A Board official said that the Chennai office formulated the response based on inputs from the Coimbatore officials and also residents of the affected areas, who had complained of poor water and air quality, fly menace and frequent fire outbreaks at the dump yard that resulted in smoke spreading over the locality.

After waiting for a while, the Board reminded the Corporation with a letter to the Commissioner on July 30, asking the Corporation to install piezometers and other equipment around the sanitary landfill facility to monitor groundwater quality, construct compound to prevent unauthorised dumping of waste, especially medical waste, furnish a schedule for completing the scientific closure of old waste and furnish the result of compost analysed by any of the Ministry of Environment and Forest-approved laboratory. And, if the Corporation, had any alternative plan to treat and safely dispose of the municipal waste, it should also furnish the same.
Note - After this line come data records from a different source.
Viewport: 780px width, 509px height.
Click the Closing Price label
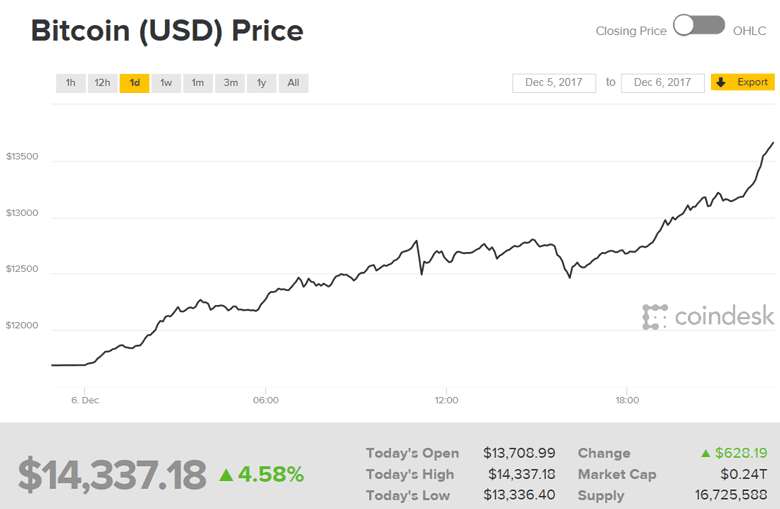(631, 31)
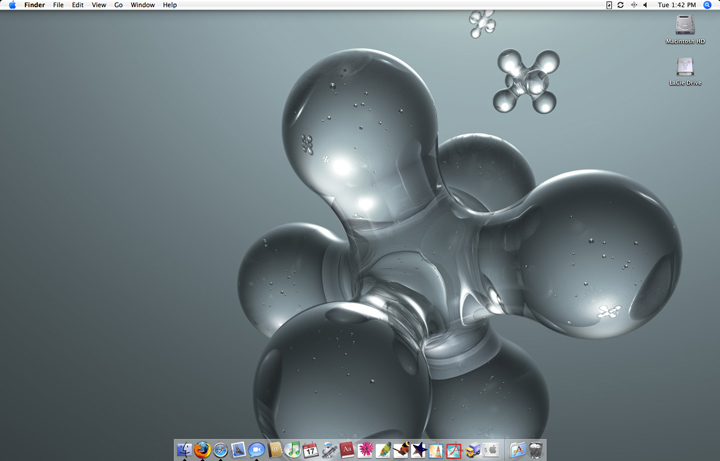
Task: Open the Trash in the Dock
Action: click(x=536, y=451)
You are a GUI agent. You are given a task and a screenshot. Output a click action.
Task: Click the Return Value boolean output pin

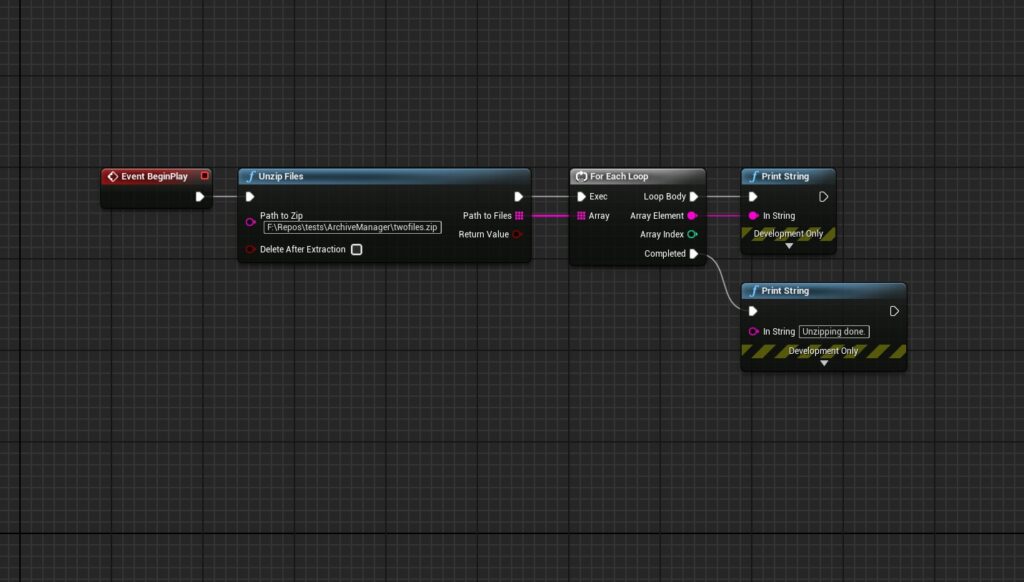[x=518, y=235]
The Board official said that it had to raise the queries with the Corporation because the residents of localities in the dump yard neighbourhood kept complaining about pollution, the Board engineers had visited the site to find appalling conditions and to prevent the Corporation have a deemed authorisation.

But the Corporation was to yet to respond to the Board’s letter.

Mr. Mohan said that the Corporation’s silence on the matter was more than worrying because the residents were compromising their health by living in unhygienic condition.

Petitions

He said that any number of petitions, representations, complaints, protests and even fasts had not produced the necessary result from the civic body, which had clearly failed to implement the solid waste management programme as it envisioned.

To underscore his point, Mr. Mohan pointed to the Corporation Commissioner slapping fine on the contractor implementing the programme for not complying with the tender conditions.

He added that the Corporation should initiate remedial measures, as sought by the Board, to put an end to the pollution problem.